Underfloor heating can either be electric (known as a ‘dry’ system) or water-based (known as a ‘wet’ system). In general terms water based underfloor heating is more efficient than a water based radiator system and electric based underfloor heating is in general terms less efficient than a water based radiator system.

A water based underfloor heating system is particularly well paired with a heat pump system as it requires lower temperature input water (water based solar may also be appropriate).

The increased efficiency of underfloor heating systems is due to the “whole floor radiator” effect.

Heat is distributed evenly vertically and horizontally, bringing the advantage of warm floors and limited cold spots.

Additionally, the removal of the need for radiators can create more space and may appeal to peoples sense of aesthetics.

The lower operating temperature of the underfloor systems means that it will take longer to get up to temperature and that it will not be effective in a poorly insulated house.

Modern underfloor heating can generally be used with all flooring types, but the flooring type may have an impact with, typically, carpet being least efficient and ceramics most efficient.

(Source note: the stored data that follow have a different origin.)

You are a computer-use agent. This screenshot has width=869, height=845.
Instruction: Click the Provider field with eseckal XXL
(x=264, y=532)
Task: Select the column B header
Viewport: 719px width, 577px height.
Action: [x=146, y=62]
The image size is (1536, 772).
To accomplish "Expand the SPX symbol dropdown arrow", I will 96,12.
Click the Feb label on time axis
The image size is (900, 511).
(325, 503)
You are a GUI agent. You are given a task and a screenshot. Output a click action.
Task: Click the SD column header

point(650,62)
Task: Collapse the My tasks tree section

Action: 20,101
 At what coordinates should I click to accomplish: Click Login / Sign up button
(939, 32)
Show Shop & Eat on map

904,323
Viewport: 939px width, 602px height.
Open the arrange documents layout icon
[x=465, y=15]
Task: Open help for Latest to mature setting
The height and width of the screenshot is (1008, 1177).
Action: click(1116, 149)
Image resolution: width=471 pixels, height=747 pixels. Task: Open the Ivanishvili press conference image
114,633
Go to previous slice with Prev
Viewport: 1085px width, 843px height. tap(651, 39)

It should not be laid under fixtures, due to issues of access.

Water-Based Underfloor Heating

Wet underfloor heating system

Essentially a series of pipes linked to your hot water source is laid under the floor. For the most efficient supply of heat we recommend connecting the pipes to a heat pump based system.

The pipes will be placed and clipped onto an insulation layer and then set in “screed” to hold them in place, provide further insulation and a flat surface on which to lay the floor. The pipes will be connected to your boiler via a manifold (multiple pipe circuits being the norm with one circuit per room) which has a mixing switch to lower water temperature as required and a pump.

Generally, the system will run at between 27 and 31 degrees centigrade based on floor type and quality of insulation.

Room temperature is controlled by a thermostat, and as mentioned we would recommend a timed/smart thermostat system.

Design and installation should be done by an experienced supplier. If you are considering a retrofit system, it is important to realise that you will be unlikely to recoup the costs. Yet, we would still strongly recommend that new builds are fitted with underfloor heating as it is cheaper and easier to install at the start, can boost the value of a property and lead to lower running costs.


In this case a network of wires is placed under the floor (loose fitting wiring, cables, or readymade mats, depending on the size and shape of the space).

Again, insulation is required under the network to prevent heat going downwards. In this case a screed layer on top of the network may not be necessary depending on the floor type being used.

Systems run at different power levels based on flooring types (above and below) and room size generally operating at between 25 and 31 centigrade.

A thermostat control system completes the installation, and again we would recommend that this has a timer/smart capability. Again, individual circuits can be laid to allow room/zone temperature control.

A DIY approach is possible, although an electrician will be required to hook up the system safely to the household supply. Whilst less expensive to install they are typically more expensive to operate and normally only used in smaller/awkwardly shaped rooms.